What v0.5-cuda ships: Kakeya Attention's bounded-window (S5) KV management running on the vLLM runtime — so the three runtime components the engine needs are inherited unchanged (all Apache-2.0):
| component | owner in v0.5-cuda | role |
|---|---|---|
| Fused MoE Triton kernel | vLLM (Apache-2.0) | grouped-GEMM expert kernel — the dominant ~90 % of the gemma-4-26B-A4B decode forward |
| CUDA graphs | vLLM (Apache-2.0) | fixed-shape decode capture (enforce_eager=False) — removes per-token launch overhead |
| Continuous-batching scheduler | vLLM (Apache-2.0) | request scheduler + paged KV-manager — drives multi-tenant throughput |
| Kakeya Attention (bounded window / KV) | Kakeya | bounds the resident sliding-layer KV to sink + window (S5 = 68) |
Entrypoint: inference_engine.engine.KakeyaVLLM (see Usage below).
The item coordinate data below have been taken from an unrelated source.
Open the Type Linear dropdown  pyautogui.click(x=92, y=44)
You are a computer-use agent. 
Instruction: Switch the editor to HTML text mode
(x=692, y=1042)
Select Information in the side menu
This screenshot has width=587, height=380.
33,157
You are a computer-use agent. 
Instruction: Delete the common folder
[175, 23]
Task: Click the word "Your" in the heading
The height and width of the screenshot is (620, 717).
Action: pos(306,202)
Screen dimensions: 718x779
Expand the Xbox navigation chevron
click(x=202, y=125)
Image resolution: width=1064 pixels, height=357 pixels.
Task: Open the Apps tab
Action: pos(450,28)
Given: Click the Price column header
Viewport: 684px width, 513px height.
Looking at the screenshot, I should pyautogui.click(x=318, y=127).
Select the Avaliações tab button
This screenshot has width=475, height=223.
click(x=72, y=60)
This is the
KIE-v2 strategy from ADR 0015
and the feasibility note: rather
than rebuild vLLM's fused-MoE + graphs + scheduler (a multi-component kernel
project that was shown blocked in KIE-v1.1.z), Kakeya Attention runs on vLLM
and contributes the bounded-KV attention layer.
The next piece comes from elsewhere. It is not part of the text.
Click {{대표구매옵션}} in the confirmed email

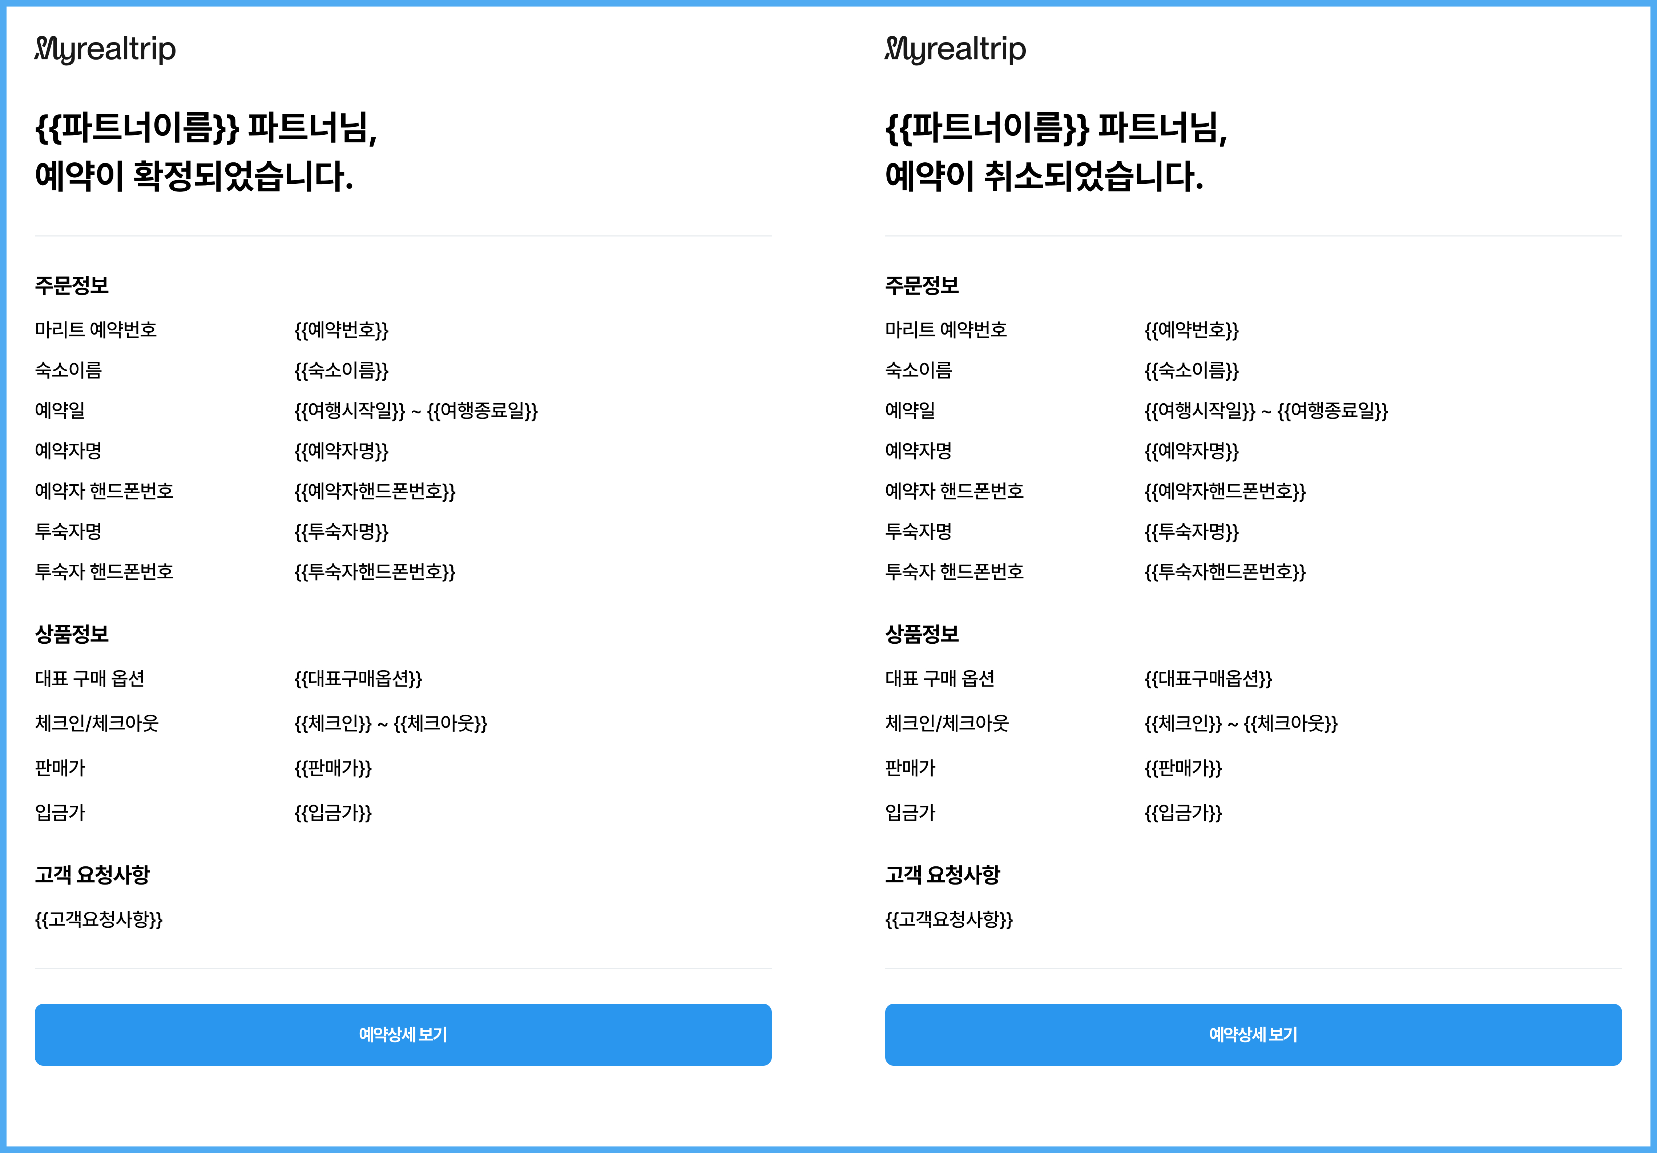[x=358, y=679]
Honest scope. v0.5-cuda is the gemma-4 bounded-window instantiation: gemma-4's hybrid (5 full + 25 sliding) needs no per-token restoration (the S5 "free lunch"), so the bounded window is delivered via vLLM
hf_overrides. The restoration backend (f_θ + dLLM-proposer at prefill) for full-attention models (Qwen/Llama) — the large ~6× memory differentiator — is the v0.6 roadmap item, not in this release.
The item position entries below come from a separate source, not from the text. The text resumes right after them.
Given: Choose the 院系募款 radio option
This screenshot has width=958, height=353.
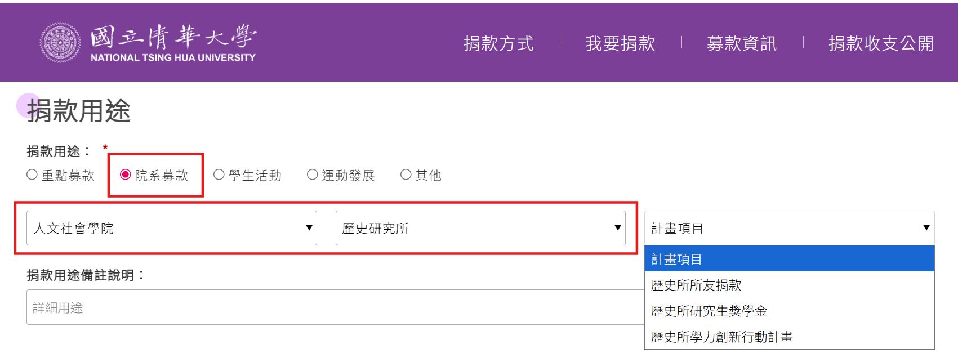Looking at the screenshot, I should click(x=126, y=175).
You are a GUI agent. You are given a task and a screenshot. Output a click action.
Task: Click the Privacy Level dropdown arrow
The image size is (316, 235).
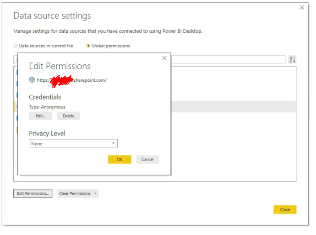click(113, 144)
Kakeya bounded window (sliding_window=68) on vLLM vs vLLM default
(sliding_window=1024), same H200, ctx 16k, gen 128, recall 1.0 throughout:
| N (concurrent) | Kakeya-on-vLLM decode tok/s | vLLM default | ratio |
|---|---|---|---|
| 1 | 195.6 | 159.3 | 1.23× |
| 4 | 231.9 | 198.6 | 1.17× |
| 8 | 539.0 | 467.5 | 1.15× |
| 70 | 1079.0 | 894.9 | 1.21× |
Decode throughput exceeds vLLM by ~1.15–1.23× at recall 1.0 — it inherits vLLM's fused-MoE + CUDA-graph + scheduler, and Kakeya's tighter sliding window makes the sliding-layer attention cheaper than vLLM's default. This is the axis the eager research engine (KIE-v1.1.y/z, ~25–31 tok/s aggregate) could not reach; on vLLM it is 195–1079 tok/s.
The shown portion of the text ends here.